Records from a data collection:
------------

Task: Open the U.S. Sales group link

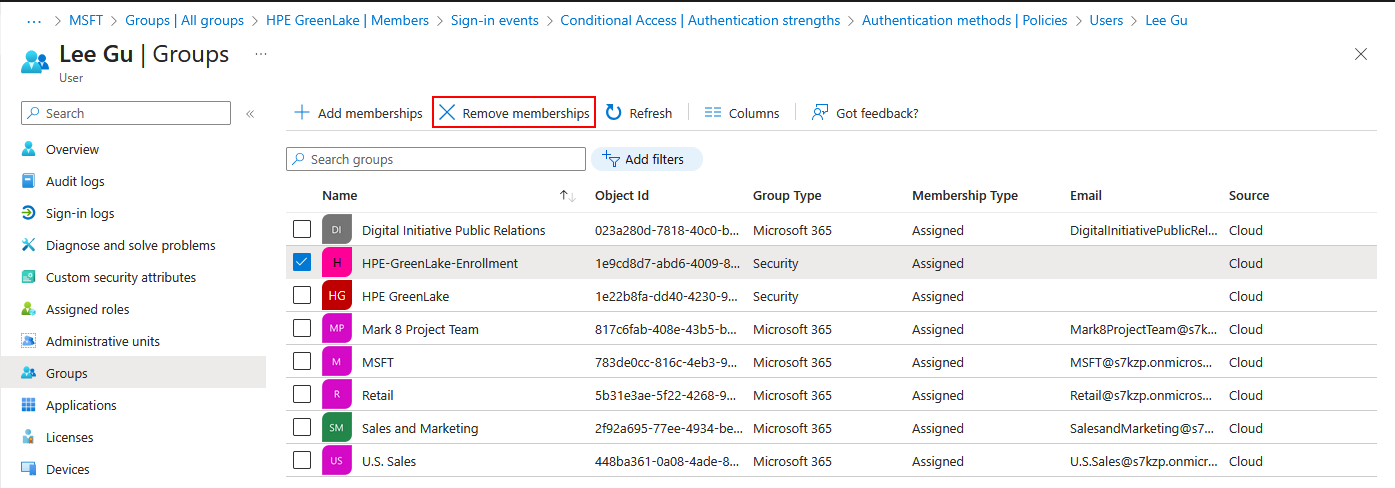Action: coord(389,461)
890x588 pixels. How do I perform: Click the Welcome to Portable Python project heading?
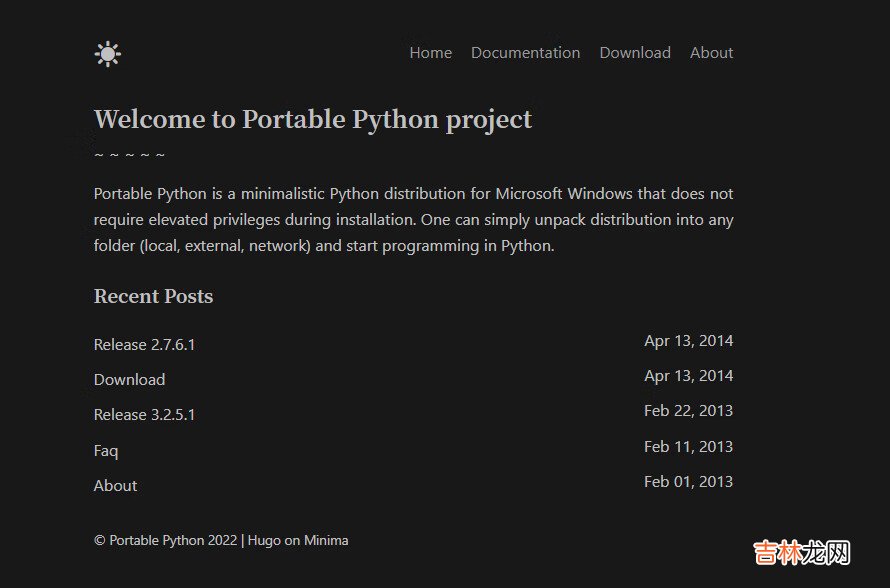(x=312, y=120)
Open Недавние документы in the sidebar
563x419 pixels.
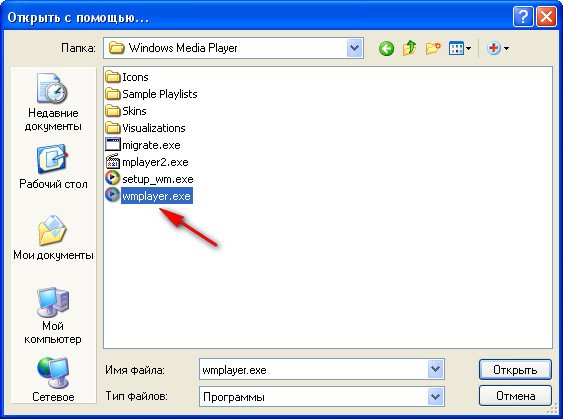[x=53, y=102]
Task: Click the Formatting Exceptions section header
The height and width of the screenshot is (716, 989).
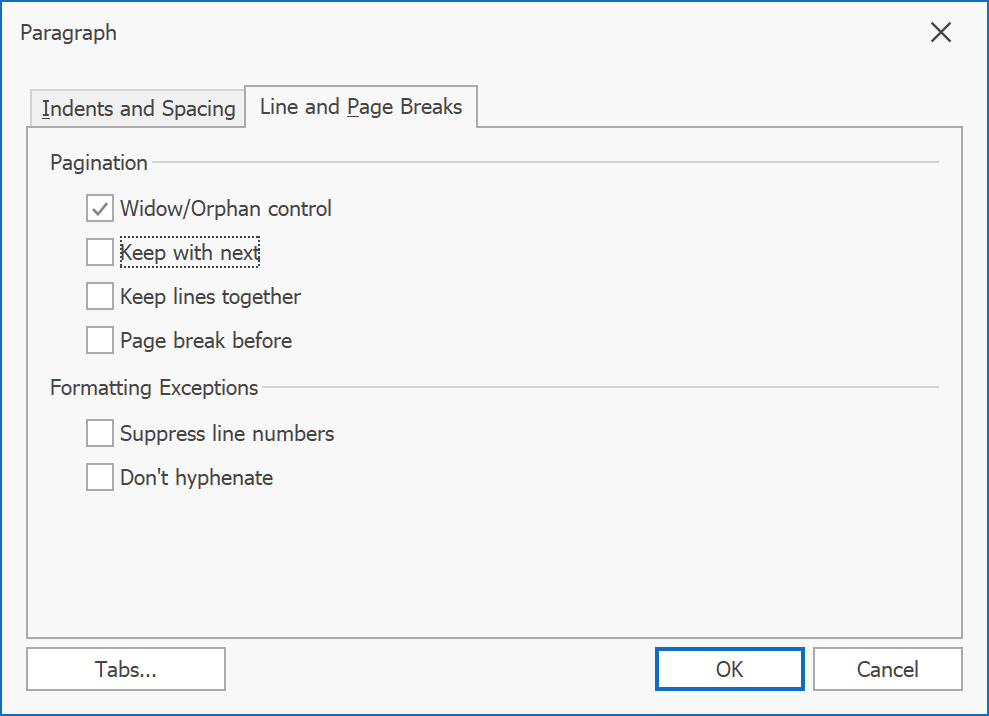Action: (155, 387)
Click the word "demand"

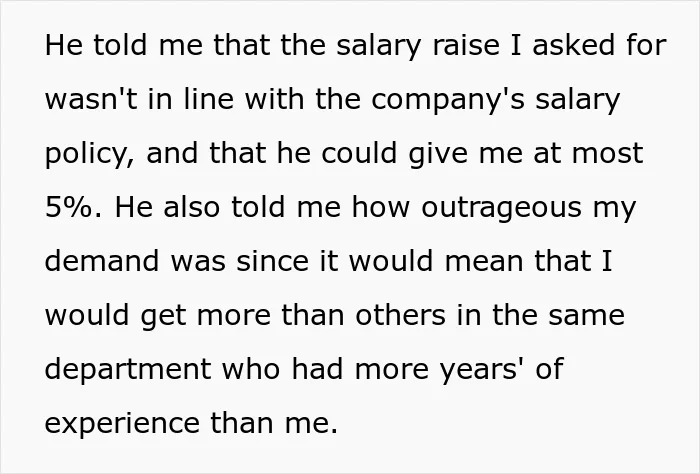tap(102, 262)
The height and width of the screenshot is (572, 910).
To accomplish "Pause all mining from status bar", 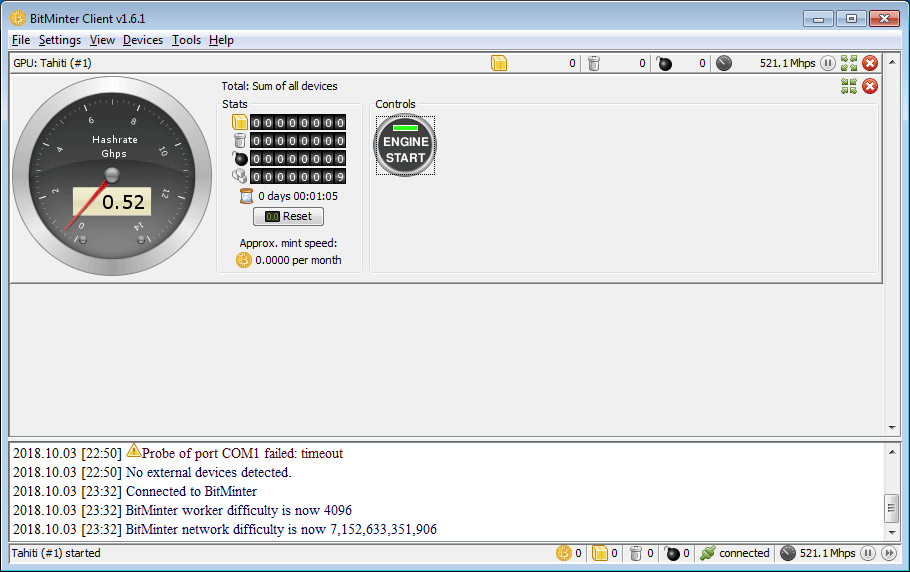I will tap(868, 553).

------------

§ What needs to be done: Restate the data word for word from its first line through the line with "Task: Click the", leaving out any picture along the way.

§ Exercise output:
Task: Open the U.S. Sales group link

Action: coord(389,461)
890x588 pixels. How do I perform: Click the Welcome to Portable Python project heading?
(x=312, y=120)
Open Недавние документы in the sidebar
563x419 pixels.
[x=53, y=102]
Task: Click the Formatting Exceptions section header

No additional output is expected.